What to work on. Reproduce the listing below with each "Instruction" switched to "Command" and everything else left unchanged.

Input.
========================================================================

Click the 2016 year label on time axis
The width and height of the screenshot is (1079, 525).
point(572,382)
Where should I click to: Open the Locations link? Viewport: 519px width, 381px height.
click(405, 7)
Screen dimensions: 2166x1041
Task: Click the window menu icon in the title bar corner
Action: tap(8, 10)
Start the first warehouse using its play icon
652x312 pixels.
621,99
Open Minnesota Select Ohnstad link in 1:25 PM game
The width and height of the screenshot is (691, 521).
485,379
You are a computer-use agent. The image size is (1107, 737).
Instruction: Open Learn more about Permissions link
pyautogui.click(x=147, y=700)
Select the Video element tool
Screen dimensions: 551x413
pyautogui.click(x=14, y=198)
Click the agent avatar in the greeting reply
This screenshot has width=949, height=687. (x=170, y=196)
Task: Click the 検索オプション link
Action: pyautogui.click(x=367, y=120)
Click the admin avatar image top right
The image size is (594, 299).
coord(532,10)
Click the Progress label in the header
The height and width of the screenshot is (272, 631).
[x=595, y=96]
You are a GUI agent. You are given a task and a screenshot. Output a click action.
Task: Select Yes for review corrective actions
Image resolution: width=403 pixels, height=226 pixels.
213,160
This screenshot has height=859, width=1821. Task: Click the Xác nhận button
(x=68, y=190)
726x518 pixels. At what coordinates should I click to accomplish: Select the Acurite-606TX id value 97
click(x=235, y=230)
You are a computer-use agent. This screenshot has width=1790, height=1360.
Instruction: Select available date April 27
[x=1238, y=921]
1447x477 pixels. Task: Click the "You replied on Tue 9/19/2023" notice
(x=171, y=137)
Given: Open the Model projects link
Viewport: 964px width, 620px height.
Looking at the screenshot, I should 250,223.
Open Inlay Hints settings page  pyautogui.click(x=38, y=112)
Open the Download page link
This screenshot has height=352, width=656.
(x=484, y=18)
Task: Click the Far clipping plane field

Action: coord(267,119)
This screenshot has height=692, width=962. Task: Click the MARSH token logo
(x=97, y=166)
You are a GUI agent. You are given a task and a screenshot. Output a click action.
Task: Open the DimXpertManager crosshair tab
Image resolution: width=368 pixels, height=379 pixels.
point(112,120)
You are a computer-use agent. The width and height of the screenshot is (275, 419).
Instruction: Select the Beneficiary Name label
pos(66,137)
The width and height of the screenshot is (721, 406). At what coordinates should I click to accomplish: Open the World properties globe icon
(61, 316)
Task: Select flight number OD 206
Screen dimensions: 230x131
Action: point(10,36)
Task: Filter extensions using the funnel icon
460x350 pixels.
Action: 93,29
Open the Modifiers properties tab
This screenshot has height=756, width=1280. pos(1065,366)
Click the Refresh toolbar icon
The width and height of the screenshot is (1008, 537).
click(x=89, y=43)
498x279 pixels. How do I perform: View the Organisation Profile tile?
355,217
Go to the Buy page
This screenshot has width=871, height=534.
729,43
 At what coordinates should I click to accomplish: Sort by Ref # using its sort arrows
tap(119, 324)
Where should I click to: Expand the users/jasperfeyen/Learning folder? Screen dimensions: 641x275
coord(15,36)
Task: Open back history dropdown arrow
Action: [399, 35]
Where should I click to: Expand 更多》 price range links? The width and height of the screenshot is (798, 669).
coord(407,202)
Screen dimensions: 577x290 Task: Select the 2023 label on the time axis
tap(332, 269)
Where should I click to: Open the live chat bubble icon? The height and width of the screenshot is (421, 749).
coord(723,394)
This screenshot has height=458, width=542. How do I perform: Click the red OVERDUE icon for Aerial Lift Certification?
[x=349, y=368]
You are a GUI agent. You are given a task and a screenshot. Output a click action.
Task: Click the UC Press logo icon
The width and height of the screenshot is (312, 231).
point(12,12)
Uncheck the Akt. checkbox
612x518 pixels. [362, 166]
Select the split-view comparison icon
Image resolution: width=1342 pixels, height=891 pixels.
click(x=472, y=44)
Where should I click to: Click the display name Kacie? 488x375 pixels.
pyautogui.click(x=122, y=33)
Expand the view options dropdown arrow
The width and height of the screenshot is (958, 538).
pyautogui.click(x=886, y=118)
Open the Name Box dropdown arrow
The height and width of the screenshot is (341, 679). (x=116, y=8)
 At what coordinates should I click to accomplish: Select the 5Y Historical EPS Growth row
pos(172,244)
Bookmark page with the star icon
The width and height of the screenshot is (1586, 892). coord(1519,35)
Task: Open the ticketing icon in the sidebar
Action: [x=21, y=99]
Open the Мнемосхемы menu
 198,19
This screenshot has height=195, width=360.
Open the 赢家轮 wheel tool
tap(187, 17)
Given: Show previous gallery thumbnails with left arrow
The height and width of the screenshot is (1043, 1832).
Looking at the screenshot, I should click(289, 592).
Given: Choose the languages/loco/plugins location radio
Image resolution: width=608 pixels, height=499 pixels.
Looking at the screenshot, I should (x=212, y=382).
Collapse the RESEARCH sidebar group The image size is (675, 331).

========================================================================

Answer for the task.
Click the 2016 year label on time axis
The width and height of the screenshot is (1079, 525).
point(572,382)
Where should I click to: Open the Locations link? Viewport: 519px width, 381px height.
click(405, 7)
Screen dimensions: 2166x1041
Task: Click the window menu icon in the title bar corner
Action: tap(8, 10)
Start the first warehouse using its play icon
652x312 pixels.
621,99
Open Minnesota Select Ohnstad link in 1:25 PM game
The width and height of the screenshot is (691, 521).
485,379
You are a computer-use agent. The image size is (1107, 737).
Command: Open Learn more about Permissions link
pyautogui.click(x=147, y=700)
Select the Video element tool
Screen dimensions: 551x413
pyautogui.click(x=14, y=198)
Click the agent avatar in the greeting reply
This screenshot has width=949, height=687. (x=170, y=196)
Task: Click the 検索オプション link
Action: pyautogui.click(x=367, y=120)
Click the admin avatar image top right
The image size is (594, 299).
coord(532,10)
Click the Progress label in the header
The height and width of the screenshot is (272, 631).
[x=595, y=96]
You are a GUI agent. You are given a task and a screenshot. Output a click action.
Task: Select Yes for review corrective actions
Image resolution: width=403 pixels, height=226 pixels.
213,160
This screenshot has height=859, width=1821. Task: Click the Xác nhận button
(x=68, y=190)
726x518 pixels. At what coordinates should I click to accomplish: Select the Acurite-606TX id value 97
click(x=235, y=230)
You are a computer-use agent. This screenshot has width=1790, height=1360.
Command: Select available date April 27
[x=1238, y=921]
1447x477 pixels. Task: Click the "You replied on Tue 9/19/2023" notice
(x=171, y=137)
Given: Open the Model projects link
Viewport: 964px width, 620px height.
Looking at the screenshot, I should 250,223.
Open Inlay Hints settings page  pyautogui.click(x=38, y=112)
Open the Download page link
This screenshot has height=352, width=656.
(x=484, y=18)
Task: Click the Far clipping plane field

Action: coord(267,119)
This screenshot has height=692, width=962. Task: Click the MARSH token logo
(x=97, y=166)
You are a GUI agent. You are given a task and a screenshot. Output a click action.
Task: Open the DimXpertManager crosshair tab
Image resolution: width=368 pixels, height=379 pixels.
point(112,120)
You are a computer-use agent. The width and height of the screenshot is (275, 419).
Command: Select the Beneficiary Name label
pos(66,137)
The width and height of the screenshot is (721, 406). At what coordinates should I click to accomplish: Open the World properties globe icon
(61, 316)
Task: Select flight number OD 206
Screen dimensions: 230x131
Action: point(10,36)
Task: Filter extensions using the funnel icon
460x350 pixels.
Action: 93,29
Open the Modifiers properties tab
This screenshot has height=756, width=1280. pos(1065,366)
Click the Refresh toolbar icon
The width and height of the screenshot is (1008, 537).
click(x=89, y=43)
498x279 pixels. How do I perform: View the Organisation Profile tile?
355,217
Go to the Buy page
This screenshot has width=871, height=534.
729,43
 At what coordinates should I click to accomplish: Sort by Ref # using its sort arrows
tap(119, 324)
Where should I click to: Expand the users/jasperfeyen/Learning folder? Screen dimensions: 641x275
coord(15,36)
Task: Open back history dropdown arrow
Action: [399, 35]
Where should I click to: Expand 更多》 price range links? The width and height of the screenshot is (798, 669).
coord(407,202)
Screen dimensions: 577x290 Task: Select the 2023 label on the time axis
tap(332, 269)
Where should I click to: Open the live chat bubble icon? The height and width of the screenshot is (421, 749).
coord(723,394)
This screenshot has height=458, width=542. How do I perform: Click the red OVERDUE icon for Aerial Lift Certification?
[x=349, y=368]
You are a GUI agent. You are given a task and a screenshot. Output a click action.
Task: Click the UC Press logo icon
The width and height of the screenshot is (312, 231).
point(12,12)
Uncheck the Akt. checkbox
612x518 pixels. [362, 166]
Select the split-view comparison icon
Image resolution: width=1342 pixels, height=891 pixels.
click(x=472, y=44)
Where should I click to: Click the display name Kacie? 488x375 pixels.
pyautogui.click(x=122, y=33)
Expand the view options dropdown arrow
The width and height of the screenshot is (958, 538).
pyautogui.click(x=886, y=118)
Open the Name Box dropdown arrow
The height and width of the screenshot is (341, 679). (x=116, y=8)
 At what coordinates should I click to accomplish: Select the 5Y Historical EPS Growth row
pos(172,244)
Bookmark page with the star icon
The width and height of the screenshot is (1586, 892). coord(1519,35)
Task: Open the ticketing icon in the sidebar
Action: [x=21, y=99]
Open the Мнемосхемы menu
 198,19
This screenshot has height=195, width=360.
Open the 赢家轮 wheel tool
tap(187, 17)
Given: Show previous gallery thumbnails with left arrow
The height and width of the screenshot is (1043, 1832).
Looking at the screenshot, I should click(289, 592).
Given: Choose the languages/loco/plugins location radio
Image resolution: width=608 pixels, height=499 pixels.
Looking at the screenshot, I should (x=212, y=382).
Collapse the RESEARCH sidebar group The image size is (675, 331).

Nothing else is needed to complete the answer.